The woman decided to receive “parent training,” as his mother, from a hospital clinical psychologist.

She was trained to divide her son’s behavior into “desirable” behavior, an “undesirable” one and a “dangerous and unacceptable” one, and devise ways to deal with each of the three categories in different ways.

She also learned about praising her son not just when he completed a task but also before and when he set out to do one.

The state of her son began to change. He resumed going to school almost every day, and he stopped running away from home.


In October last year, the woman’s son, now in the fourth grade, brought home a school worksheet that he had filled out during a moral education class.

“Think about a secret for realizing goals,” a question on the worksheet said, and his written answer read, “Getting encouragement from Mom.”

The woman couldn’t hold back her tears the moment she saw that statement.

She believed that her son hated her, because he used to curse her, such as saying, “I hate you,” and “Drop dead!” She now knew that wasn’t true.

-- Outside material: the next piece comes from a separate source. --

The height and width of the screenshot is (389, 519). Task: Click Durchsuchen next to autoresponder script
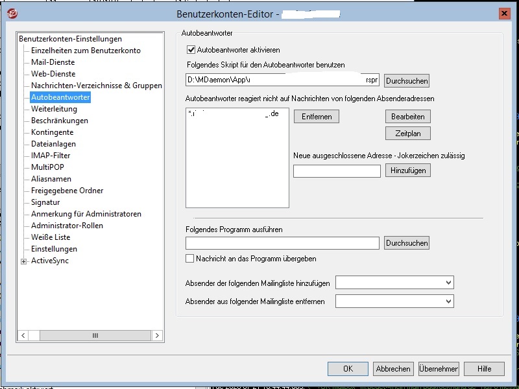407,81
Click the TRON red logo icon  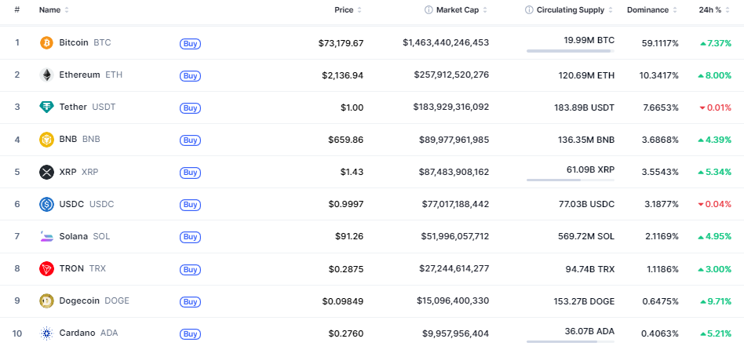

She realized that her relationship with her son, which she believed was on the rocks, had now been restored.

Her son came home with another school worksheet in November. One question on it asked respondents to name their “strong point.”

Her son’s written answer couldn’t have been shorter. It only said, “Being alive.”

The woman hugged him tightly as soon as she finished reading his worksheet.

“Yes, you are right,” she said she thought at the time. “You are ‘very good’ just being alive, because nothing in this world can be taken for granted.”

She received a flood of reactions when she took a photo of the worksheet and posted it on Twitter.

“I felt encouraged, thinking that I am fine just as I am,” one comment said.

“Society is becoming ever harder to live in,” the woman said. “Why doesn’t everybody have more esteem for each other?”

The experience in raising her son has taught her that the simple act of “praising” alone can change many things for the better.

She believes the moral “you are ‘very good’ just being alive” applies not just to her son but also to everybody else.